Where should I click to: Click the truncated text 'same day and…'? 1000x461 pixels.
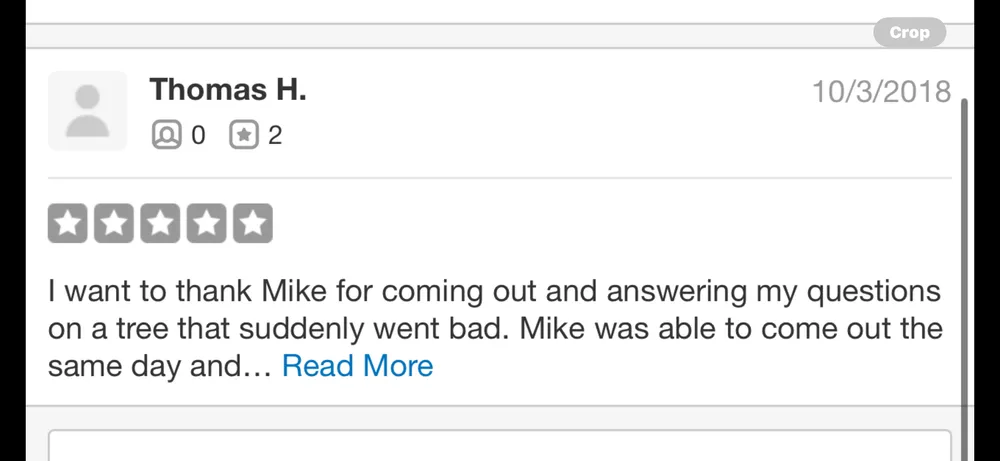point(160,366)
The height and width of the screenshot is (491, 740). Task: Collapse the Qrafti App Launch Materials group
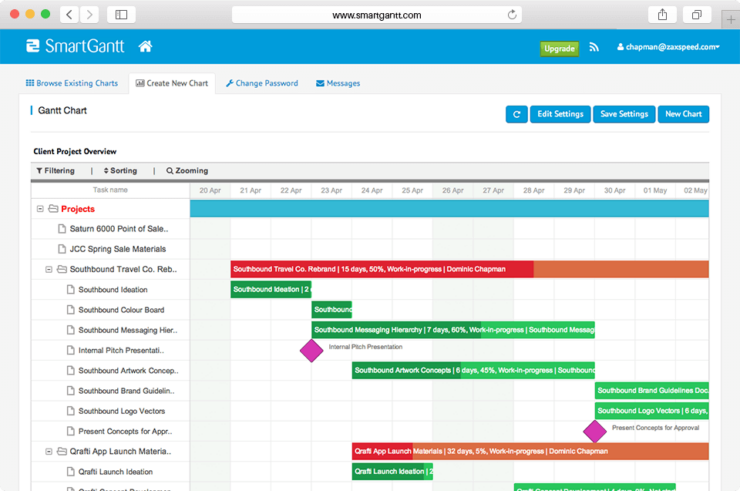(x=49, y=451)
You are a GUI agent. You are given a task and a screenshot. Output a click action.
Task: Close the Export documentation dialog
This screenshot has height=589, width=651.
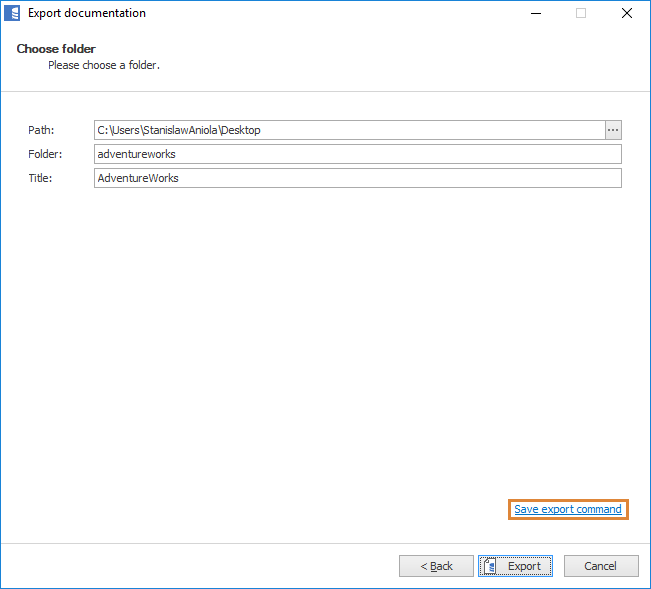(627, 13)
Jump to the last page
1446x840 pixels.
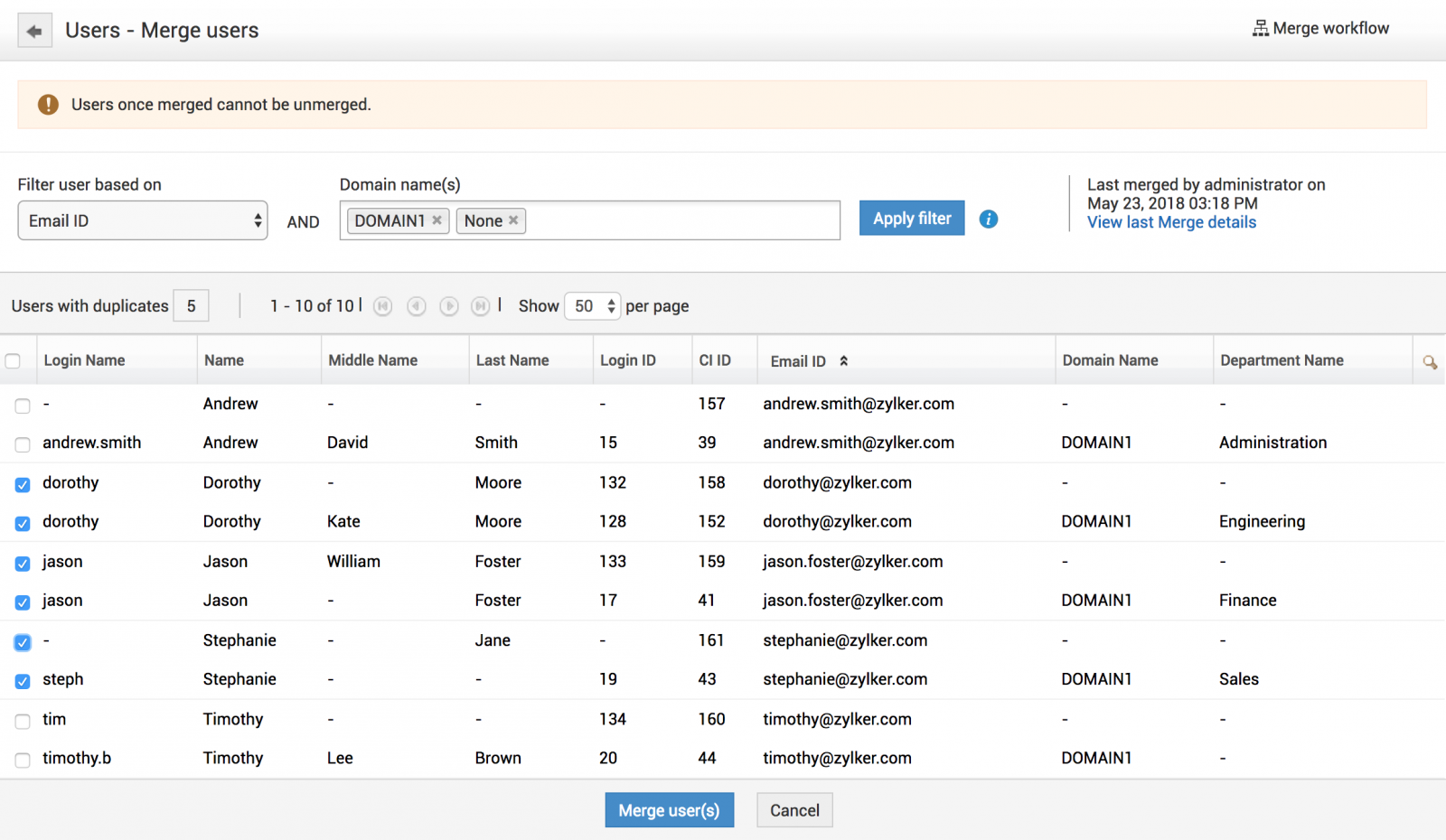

**HOW TO COMPLETE THIS TASK**
Copy out the whole listing exactly. Skip its pictures.

**WRITTEN REPLY**
Where should I click to: Click the truncated text 'same day and…'? 1000x461 pixels.
point(160,366)
The height and width of the screenshot is (491, 740). Task: Collapse the Qrafti App Launch Materials group
(x=49, y=451)
You are a GUI agent. You are given a task and a screenshot. Output a click action.
Task: Close the Export documentation dialog
This screenshot has height=589, width=651.
(627, 13)
Jump to the last page
1446x840 pixels.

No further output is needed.